Comparator interventions
Contrary to the robustness of HHCT across settings, community CT was sensitive to average degree, average connection radius, and clustering coefficient with the effect of incidence level being similar to HHCT. For example, as average degree increased, community CT became less effective (Fig 4). Notably although community CT was sensitive to network parameters, standard deviations associated with the RRs were greater than the differences between strata. See S14 Fig and S5–S8 Table for all results.
Fitted splines representing relationship between all community CT RRs and the average degree. Lines are splines calculated using the LOESS method in R [33]. Among model runs with incidence rates between 20 and 400 cases per 100,000 person-years. Shaded regions represent 95% confidence intervals.
With respect to community-wide ACF, its effects were close to null and it was most sensitive to incidence level. See S15 Fig and S9–S12 Tables for results.
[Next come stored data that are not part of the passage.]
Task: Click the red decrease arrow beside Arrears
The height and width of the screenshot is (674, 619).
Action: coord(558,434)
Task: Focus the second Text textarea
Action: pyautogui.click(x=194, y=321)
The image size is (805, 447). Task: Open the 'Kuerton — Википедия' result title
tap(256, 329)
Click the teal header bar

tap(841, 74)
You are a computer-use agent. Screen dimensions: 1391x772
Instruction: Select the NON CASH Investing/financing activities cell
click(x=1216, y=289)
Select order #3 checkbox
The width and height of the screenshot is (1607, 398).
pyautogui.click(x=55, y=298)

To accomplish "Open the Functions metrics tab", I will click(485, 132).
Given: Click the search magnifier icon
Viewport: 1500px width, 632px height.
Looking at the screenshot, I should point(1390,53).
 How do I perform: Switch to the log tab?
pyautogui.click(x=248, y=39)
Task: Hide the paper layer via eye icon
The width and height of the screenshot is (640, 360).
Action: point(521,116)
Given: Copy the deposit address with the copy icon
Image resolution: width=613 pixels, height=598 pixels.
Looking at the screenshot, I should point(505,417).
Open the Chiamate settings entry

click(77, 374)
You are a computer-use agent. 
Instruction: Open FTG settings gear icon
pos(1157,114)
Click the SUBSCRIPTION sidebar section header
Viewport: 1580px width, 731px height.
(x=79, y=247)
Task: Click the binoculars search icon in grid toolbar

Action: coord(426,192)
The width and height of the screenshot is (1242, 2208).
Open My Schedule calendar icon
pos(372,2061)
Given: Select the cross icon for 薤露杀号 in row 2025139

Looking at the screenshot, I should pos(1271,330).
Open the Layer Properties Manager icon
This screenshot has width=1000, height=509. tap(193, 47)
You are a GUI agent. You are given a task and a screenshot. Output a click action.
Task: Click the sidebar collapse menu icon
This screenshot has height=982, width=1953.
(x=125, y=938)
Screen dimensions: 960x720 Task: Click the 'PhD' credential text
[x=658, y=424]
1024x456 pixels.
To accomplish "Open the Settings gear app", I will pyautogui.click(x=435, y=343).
We made additional comparisons between interventions to further assess the performance of HHCT. First, we examined the infectious period duration for each intervention and found that the median infectious period was ∼1 month shorter for HHCT compared with community CT, community-wide ACF and passive surveillance only scenarios (S16 Fig). Next, we estimated the number of secondary cases averted among household contacts due to preventive therapy. As expected, the modeled HHCT intervention prevented more cases than the modeled community CT which in turn, prevented more cases than the modeled community-wide ACF (S17 Fig). We then examined the relative number of preventive therapy administrations compared with treatment administrations for each screening scenario. HHCT led to substantially more preventive therapy administrations compared with the other screening scenarios indicating that it may be a more effective approach to identify and treat individuals with recent infection at highest risk of progression (S18 Fig). Finally, we examined the prevalence of LTBI and active TB among household and community contacts. We found that HHCT resulted in lower prevalence of active TB among both household and community contacts, but the prevalence of LTBI was similar between interventions (S19 Fig). The prevalence of LTBI was similar because it represents a cumulative lifetime exposure status and therefore changes substantially more slowly than the prevalence of active TB. Therefore, because we only ran the intervention for 5 years, we did not see major changes in the LTBI prevalence.
Sensitivity analyses
We conducted additional sensitivity analyses to investigate the extent to which different sources of variability affected the estimated screening scenario impacts. To do this we examined the relative contributions of stochasticity in the disease transmission model, using results from multiple network realizations, and variability in parameter inputs. We constructed a hierarchical regression model to examine the relative contributions of these inputs to variation in estimated RRs across simulations (S13 Table). We found that stochasticity and network realization had only modest effects on RR values, contributing to ∼5% and ∼3.5% of variability in RRs, respectively. Finally, the overall model R2 was ∼85.6% indicating that the parameterization of the model contributed substantially to overall changes in RRs.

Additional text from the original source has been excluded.